+++ DATA FOR THIS EXERCISE +++

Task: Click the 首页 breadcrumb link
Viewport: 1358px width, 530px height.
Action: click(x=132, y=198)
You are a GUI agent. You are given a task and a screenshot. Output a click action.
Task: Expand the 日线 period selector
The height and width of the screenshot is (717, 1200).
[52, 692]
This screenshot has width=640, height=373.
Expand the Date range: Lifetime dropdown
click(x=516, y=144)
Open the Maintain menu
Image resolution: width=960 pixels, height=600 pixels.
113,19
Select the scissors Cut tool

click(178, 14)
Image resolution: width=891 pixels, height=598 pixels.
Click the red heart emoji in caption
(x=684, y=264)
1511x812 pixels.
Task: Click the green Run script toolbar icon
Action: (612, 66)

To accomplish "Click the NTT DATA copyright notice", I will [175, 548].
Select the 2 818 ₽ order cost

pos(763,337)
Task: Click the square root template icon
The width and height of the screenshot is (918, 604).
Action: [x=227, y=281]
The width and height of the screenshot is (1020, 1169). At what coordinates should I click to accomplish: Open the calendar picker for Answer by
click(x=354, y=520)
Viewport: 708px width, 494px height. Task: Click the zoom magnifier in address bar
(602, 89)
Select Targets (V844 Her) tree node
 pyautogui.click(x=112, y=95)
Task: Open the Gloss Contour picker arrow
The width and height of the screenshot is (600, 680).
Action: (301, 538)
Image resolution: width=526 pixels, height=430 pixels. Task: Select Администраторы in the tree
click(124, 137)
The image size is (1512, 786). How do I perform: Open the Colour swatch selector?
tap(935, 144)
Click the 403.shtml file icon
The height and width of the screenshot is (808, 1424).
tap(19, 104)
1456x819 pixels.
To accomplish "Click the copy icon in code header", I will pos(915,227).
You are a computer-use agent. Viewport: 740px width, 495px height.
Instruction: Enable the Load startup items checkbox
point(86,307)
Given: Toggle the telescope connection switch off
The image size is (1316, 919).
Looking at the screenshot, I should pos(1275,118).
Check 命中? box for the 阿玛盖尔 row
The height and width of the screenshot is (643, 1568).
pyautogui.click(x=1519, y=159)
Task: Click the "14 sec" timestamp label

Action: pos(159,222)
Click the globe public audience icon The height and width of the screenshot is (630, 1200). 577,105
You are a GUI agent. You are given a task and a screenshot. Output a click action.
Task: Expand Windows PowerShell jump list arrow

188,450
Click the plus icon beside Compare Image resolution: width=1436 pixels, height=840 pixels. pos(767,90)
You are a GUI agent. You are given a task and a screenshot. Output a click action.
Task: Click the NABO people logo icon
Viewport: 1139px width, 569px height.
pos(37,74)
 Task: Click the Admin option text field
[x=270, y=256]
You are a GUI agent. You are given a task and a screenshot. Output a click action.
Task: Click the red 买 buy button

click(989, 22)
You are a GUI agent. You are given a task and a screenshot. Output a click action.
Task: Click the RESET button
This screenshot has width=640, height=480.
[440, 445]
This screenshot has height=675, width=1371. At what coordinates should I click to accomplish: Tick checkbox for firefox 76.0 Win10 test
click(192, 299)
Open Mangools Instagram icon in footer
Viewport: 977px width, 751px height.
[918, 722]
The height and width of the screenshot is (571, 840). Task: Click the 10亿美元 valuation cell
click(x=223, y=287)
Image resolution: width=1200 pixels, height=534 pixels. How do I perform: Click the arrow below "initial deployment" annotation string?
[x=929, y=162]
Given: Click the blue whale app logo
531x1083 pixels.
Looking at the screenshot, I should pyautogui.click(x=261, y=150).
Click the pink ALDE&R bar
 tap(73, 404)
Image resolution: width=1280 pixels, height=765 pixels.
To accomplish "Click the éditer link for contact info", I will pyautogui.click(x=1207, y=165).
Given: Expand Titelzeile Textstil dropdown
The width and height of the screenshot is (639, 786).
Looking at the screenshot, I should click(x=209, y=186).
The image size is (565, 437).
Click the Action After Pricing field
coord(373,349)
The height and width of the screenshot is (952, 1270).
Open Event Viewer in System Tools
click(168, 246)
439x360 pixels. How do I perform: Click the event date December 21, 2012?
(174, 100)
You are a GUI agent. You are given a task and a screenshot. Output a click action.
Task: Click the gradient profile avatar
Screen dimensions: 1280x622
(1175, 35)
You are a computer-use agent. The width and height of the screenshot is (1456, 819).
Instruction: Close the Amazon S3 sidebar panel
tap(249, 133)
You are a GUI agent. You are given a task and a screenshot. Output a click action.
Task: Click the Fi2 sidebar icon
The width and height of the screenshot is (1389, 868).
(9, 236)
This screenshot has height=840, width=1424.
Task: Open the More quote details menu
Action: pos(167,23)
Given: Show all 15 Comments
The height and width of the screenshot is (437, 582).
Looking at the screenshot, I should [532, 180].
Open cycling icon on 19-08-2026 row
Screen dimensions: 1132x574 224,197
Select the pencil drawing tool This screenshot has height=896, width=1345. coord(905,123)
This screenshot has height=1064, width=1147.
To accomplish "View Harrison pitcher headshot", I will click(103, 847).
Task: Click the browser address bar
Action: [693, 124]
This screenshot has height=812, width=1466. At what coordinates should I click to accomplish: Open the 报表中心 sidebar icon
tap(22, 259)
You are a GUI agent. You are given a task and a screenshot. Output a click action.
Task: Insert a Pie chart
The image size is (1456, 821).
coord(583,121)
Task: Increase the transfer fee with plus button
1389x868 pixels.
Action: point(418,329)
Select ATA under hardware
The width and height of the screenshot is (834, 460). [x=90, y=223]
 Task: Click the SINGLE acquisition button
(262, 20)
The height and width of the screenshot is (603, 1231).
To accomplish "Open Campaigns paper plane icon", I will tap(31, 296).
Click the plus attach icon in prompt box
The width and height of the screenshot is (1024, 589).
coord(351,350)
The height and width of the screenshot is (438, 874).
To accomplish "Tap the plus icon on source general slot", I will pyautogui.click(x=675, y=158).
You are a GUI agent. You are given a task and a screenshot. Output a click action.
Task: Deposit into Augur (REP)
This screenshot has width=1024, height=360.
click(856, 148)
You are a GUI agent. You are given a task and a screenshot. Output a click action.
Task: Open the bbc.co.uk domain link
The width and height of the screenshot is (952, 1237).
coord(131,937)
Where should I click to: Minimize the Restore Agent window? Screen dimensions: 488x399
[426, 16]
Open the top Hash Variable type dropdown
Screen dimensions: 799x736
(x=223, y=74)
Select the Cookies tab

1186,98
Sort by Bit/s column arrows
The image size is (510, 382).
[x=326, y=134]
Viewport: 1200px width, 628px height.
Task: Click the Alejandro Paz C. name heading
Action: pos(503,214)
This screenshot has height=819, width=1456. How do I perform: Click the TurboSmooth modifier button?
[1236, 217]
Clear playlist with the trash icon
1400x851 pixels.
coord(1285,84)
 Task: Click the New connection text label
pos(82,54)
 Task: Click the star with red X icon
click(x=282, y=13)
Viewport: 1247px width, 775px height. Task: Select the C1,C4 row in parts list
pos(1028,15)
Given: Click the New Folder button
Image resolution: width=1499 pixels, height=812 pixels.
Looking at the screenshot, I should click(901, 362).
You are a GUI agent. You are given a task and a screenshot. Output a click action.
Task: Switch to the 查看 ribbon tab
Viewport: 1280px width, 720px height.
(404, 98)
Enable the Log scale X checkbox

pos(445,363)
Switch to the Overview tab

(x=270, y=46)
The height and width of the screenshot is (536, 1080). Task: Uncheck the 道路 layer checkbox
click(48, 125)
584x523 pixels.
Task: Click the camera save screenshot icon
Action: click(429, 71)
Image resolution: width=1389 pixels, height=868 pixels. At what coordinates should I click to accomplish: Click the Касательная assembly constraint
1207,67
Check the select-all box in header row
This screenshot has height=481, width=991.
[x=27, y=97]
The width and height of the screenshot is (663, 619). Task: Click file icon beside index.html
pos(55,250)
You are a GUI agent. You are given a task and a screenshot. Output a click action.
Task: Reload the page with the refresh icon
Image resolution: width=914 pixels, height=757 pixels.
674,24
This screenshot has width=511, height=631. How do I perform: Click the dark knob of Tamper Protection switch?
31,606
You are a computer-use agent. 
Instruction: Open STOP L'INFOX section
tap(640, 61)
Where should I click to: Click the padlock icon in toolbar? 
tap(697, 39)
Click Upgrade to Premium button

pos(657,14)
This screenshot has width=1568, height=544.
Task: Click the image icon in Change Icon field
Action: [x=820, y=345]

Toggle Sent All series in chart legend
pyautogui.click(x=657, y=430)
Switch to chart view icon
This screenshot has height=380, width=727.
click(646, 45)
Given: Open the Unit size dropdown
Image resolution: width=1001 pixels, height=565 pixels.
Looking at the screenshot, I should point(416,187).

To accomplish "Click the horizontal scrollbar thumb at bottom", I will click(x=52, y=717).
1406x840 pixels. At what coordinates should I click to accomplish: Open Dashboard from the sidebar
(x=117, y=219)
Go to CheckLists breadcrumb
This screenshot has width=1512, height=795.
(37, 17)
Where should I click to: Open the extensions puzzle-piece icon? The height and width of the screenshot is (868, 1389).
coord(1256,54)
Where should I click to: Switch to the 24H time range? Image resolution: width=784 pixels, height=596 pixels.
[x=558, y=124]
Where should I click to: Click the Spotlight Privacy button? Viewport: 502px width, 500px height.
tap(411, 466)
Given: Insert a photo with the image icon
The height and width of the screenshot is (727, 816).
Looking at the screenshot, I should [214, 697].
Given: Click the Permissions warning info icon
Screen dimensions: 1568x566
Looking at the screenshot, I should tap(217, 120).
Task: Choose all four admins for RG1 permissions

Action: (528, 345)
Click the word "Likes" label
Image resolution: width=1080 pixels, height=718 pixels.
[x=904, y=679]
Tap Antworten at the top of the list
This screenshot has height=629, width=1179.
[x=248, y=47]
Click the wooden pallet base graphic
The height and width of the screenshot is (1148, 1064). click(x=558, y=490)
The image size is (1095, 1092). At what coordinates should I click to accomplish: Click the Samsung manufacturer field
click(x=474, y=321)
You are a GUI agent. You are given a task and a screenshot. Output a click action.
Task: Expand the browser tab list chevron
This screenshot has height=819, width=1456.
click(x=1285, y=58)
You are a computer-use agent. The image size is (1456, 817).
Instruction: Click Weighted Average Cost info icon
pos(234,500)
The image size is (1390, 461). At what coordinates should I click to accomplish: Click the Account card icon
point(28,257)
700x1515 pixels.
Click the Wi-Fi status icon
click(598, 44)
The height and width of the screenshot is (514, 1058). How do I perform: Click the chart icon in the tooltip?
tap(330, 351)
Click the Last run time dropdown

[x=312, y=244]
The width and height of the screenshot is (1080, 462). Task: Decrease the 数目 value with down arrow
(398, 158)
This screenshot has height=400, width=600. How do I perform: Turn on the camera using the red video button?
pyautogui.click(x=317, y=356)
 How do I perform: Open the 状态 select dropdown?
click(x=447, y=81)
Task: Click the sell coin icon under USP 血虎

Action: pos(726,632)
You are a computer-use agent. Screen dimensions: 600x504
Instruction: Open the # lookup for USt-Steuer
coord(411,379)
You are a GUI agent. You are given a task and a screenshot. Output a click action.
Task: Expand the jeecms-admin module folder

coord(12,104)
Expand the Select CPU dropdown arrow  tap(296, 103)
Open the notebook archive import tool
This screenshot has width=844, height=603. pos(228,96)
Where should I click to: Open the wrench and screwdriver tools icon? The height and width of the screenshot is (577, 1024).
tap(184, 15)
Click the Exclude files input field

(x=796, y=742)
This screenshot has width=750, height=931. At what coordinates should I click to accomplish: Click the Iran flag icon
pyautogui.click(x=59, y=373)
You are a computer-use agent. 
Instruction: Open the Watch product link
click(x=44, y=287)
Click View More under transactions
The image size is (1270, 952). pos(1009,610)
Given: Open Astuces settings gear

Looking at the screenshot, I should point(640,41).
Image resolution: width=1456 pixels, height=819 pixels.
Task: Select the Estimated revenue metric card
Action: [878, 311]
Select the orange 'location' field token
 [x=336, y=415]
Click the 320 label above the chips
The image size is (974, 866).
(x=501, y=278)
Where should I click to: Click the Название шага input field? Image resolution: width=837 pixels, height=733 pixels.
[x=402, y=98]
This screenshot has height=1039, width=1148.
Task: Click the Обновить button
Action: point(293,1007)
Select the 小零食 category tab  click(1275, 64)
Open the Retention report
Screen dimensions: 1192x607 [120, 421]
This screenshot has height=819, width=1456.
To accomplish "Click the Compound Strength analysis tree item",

+++

→ BRIEF: What do the records read, verbatim, starting at the line containing "Click the pink ALDE&R bar" and ending at the line containing "tap(249, 133)"? Quote those lines unchanged.

→ RESPONSE TO THE EXERCISE:
Click the pink ALDE&R bar
 tap(73, 404)
Image resolution: width=1280 pixels, height=765 pixels.
To accomplish "Click the éditer link for contact info", I will pyautogui.click(x=1207, y=165).
Given: Expand Titelzeile Textstil dropdown
The width and height of the screenshot is (639, 786).
Looking at the screenshot, I should click(x=209, y=186).
The image size is (565, 437).
Click the Action After Pricing field
coord(373,349)
The height and width of the screenshot is (952, 1270).
Open Event Viewer in System Tools
click(168, 246)
439x360 pixels. How do I perform: Click the event date December 21, 2012?
(174, 100)
You are a GUI agent. You are given a task and a screenshot. Output a click action.
Task: Click the gradient profile avatar
Screen dimensions: 1280x622
(1175, 35)
You are a computer-use agent. The width and height of the screenshot is (1456, 819).
Instruction: Close the Amazon S3 sidebar panel
tap(249, 133)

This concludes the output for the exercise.